**WHAT IS BEING ASKED:** Only lines that contain the word "will" are to be returned from the data below.
┄┄┄┄┄┄┄┄┄┄
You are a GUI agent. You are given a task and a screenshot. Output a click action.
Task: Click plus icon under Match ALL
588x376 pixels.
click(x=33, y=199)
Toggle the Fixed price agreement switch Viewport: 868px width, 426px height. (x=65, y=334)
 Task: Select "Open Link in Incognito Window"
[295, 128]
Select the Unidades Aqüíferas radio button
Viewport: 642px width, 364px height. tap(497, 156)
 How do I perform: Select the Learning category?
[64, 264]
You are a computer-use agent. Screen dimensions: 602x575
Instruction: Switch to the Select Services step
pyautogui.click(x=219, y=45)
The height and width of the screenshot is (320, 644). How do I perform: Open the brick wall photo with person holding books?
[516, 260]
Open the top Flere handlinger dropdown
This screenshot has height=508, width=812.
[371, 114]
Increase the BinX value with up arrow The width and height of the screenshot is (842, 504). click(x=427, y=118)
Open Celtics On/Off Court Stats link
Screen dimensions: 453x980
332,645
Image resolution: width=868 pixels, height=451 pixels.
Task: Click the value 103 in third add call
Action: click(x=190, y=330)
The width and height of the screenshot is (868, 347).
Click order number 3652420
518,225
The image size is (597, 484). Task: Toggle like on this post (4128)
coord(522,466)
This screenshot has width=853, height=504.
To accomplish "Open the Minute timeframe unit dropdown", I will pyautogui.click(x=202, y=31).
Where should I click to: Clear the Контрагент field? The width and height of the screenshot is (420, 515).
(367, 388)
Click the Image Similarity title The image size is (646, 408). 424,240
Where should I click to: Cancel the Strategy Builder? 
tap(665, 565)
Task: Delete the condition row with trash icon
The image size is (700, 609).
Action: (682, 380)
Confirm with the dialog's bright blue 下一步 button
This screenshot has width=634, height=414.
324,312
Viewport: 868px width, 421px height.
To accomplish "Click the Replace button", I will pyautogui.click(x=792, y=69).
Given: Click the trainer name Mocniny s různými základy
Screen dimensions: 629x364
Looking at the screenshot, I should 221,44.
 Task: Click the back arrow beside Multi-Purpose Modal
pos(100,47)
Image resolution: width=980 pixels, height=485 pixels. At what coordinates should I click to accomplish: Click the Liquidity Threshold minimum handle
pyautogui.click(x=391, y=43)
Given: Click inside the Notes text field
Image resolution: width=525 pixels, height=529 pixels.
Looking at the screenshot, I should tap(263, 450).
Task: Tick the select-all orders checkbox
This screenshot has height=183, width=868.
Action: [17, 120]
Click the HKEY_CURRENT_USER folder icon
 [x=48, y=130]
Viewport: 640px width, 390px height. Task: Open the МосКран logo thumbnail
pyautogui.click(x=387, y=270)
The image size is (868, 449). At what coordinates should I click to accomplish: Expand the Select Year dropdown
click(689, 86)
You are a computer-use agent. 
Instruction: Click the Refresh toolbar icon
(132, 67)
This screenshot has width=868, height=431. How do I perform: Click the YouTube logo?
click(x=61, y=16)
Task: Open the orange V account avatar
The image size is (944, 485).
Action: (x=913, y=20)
┄┄┄┄┄┄┄┄┄┄
**RESPONSE AREA:**
To accomplish "Open the Minute timeframe unit dropdown", I will pyautogui.click(x=202, y=31).
To accomplish "Click the Replace button", I will pyautogui.click(x=792, y=69).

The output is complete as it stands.